社会革命同盟の代表であったセリュークとともに、エスエル(社会革命党)を結成する。さらにアゼフは1903年エスエル党首ゲルシューニが逮捕された後、ボリス・サヴィンコフと共に要人暗殺組織「社会革命党戦闘団」を結成し、戦闘団の指導者、党中央委員となる。実際の戦闘団の指導はサヴィンコフが行い、サヴィンコフ指揮の下に1904年内務大臣ヴャチェスラフ・プレーヴェと皇帝ニコライ2世の叔父でモスクワ総督のセルゲイ大公の暗殺に成功する。さらに内相ドルノヴォ、ミルヌ将軍等の暗殺を手がけるなど、帝政ロシア秘密警察のスパイでありながら社会革命党のテロリストとしてロシア革命で最も革命的とまで評されるまでになった。

 で、タイトル『アゼーフ』だから、アゼフ(本書ではタイトル通り「アゼーフ」だけど、エンツェンスベルガーの本でもアゼフだったし、そっちで覚えたから以下「アゼフ」にするわ。ウィキペディア先生で採用されている方が今日的なんだろうし)のがっつりした話を期待してたんだけど、違うね、主役はアゼフじゃなくてサヴィンコフ(本書では「サービンコフ」だけど以下略)a.k.aロープシンといっていい。

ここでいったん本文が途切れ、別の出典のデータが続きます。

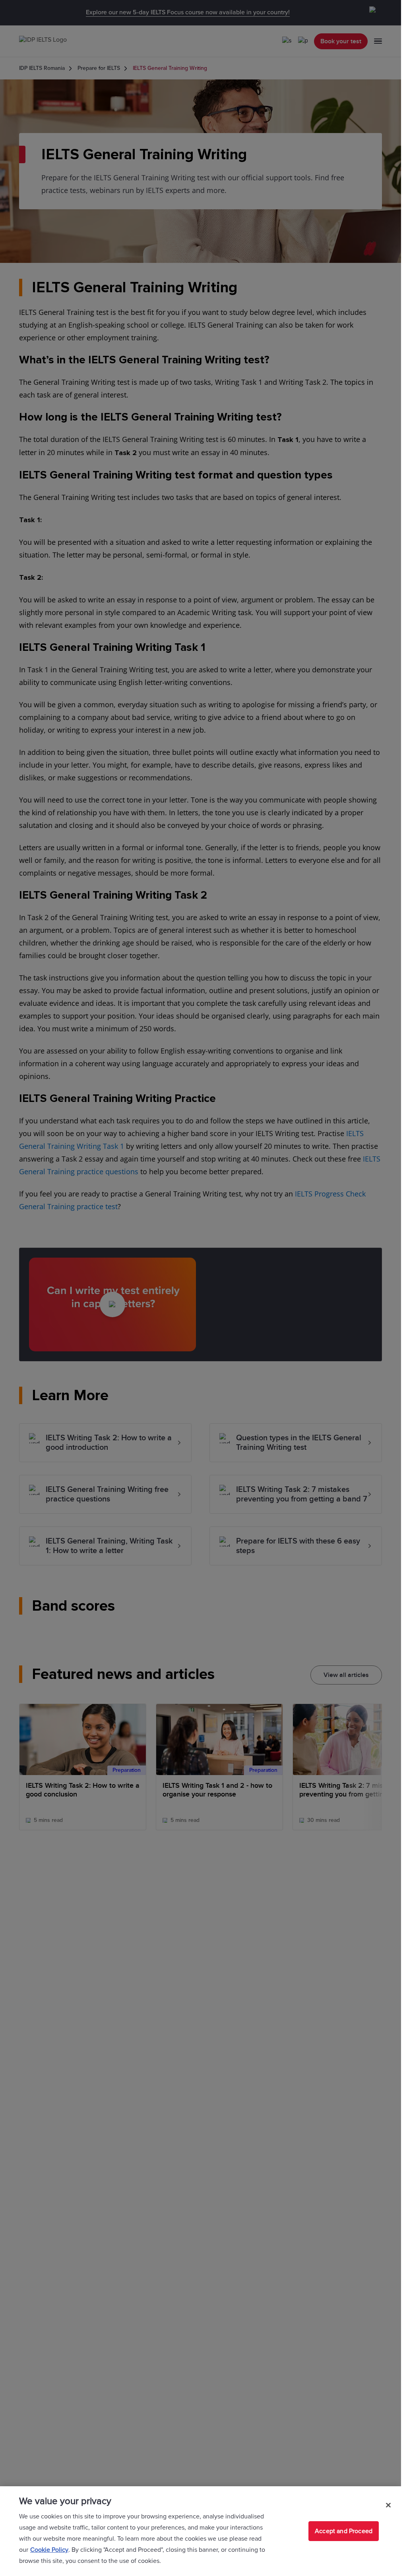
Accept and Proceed (343, 2531)
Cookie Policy (49, 2550)
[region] (200, 2531)
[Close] (388, 2505)
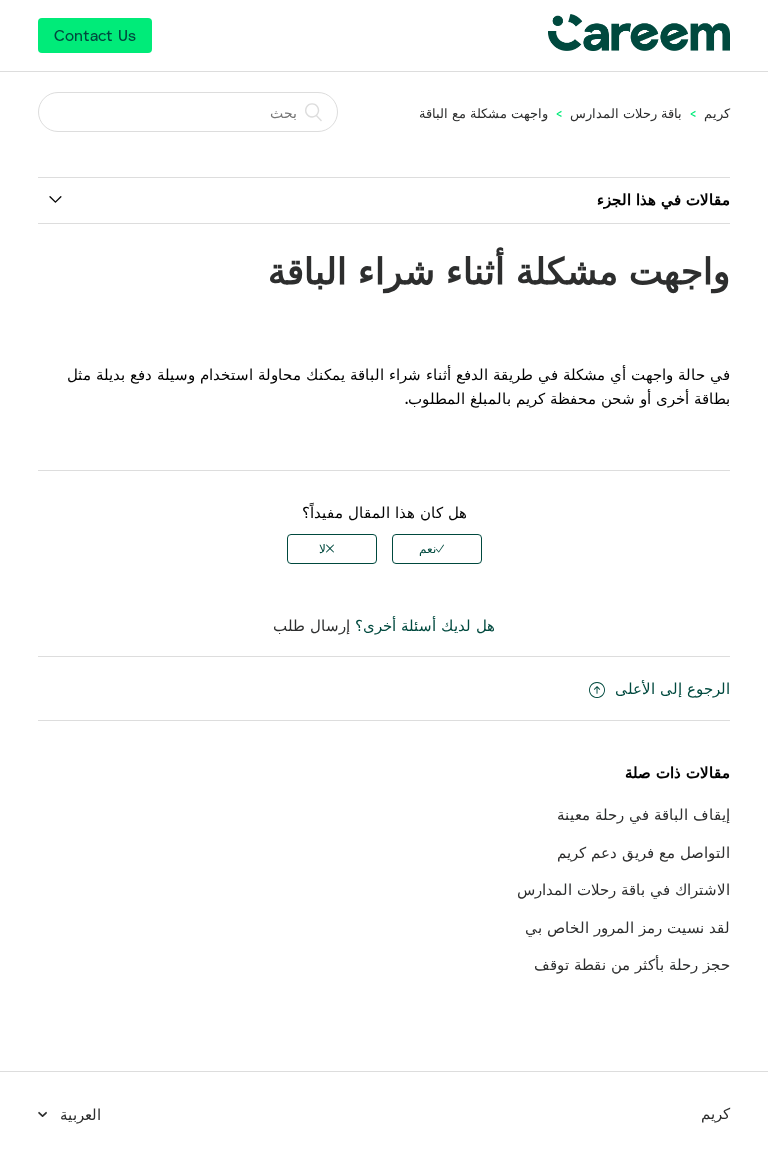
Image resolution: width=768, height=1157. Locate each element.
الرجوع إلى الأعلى (672, 688)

 あえて言えば、サヴィンコフの目を通して描かれるアゼフ。あるいは、エスエル戦闘隊興亡史といったところ。背が高く貴族的で、あるいは英国紳士に化けても不自然のない伊達男サヴィンコフと、太った身体に細い足、太すぎて回らない首を持ったアゼフ。エスエルの戦闘隊を二人三脚で指揮していくこのコンビ。それに、セルゲイ大公暗殺の「詩人」カリャーエフ(その刑死前の描写たるや、ギロチン社の古田大次郎を思わずにはいられない。うつくしいテロルのたましい!)や、老女性革命家ブレシコ・ブレシコフスカヤ、ずっと死にかけているみたいな党首ミハイル・ゴッツ、アゼフの秘密を暴く「革命運動のシャーロック・ホームズブルツェフ、帝政側のゲラシモフ将軍、馬のマーリチックやカリャーヤなどなど脇役もみないきいきと描写されている。最後にはピョートル・アレクセイヴィチ・クロポトキンまで審判役で出てきたりすんだよ。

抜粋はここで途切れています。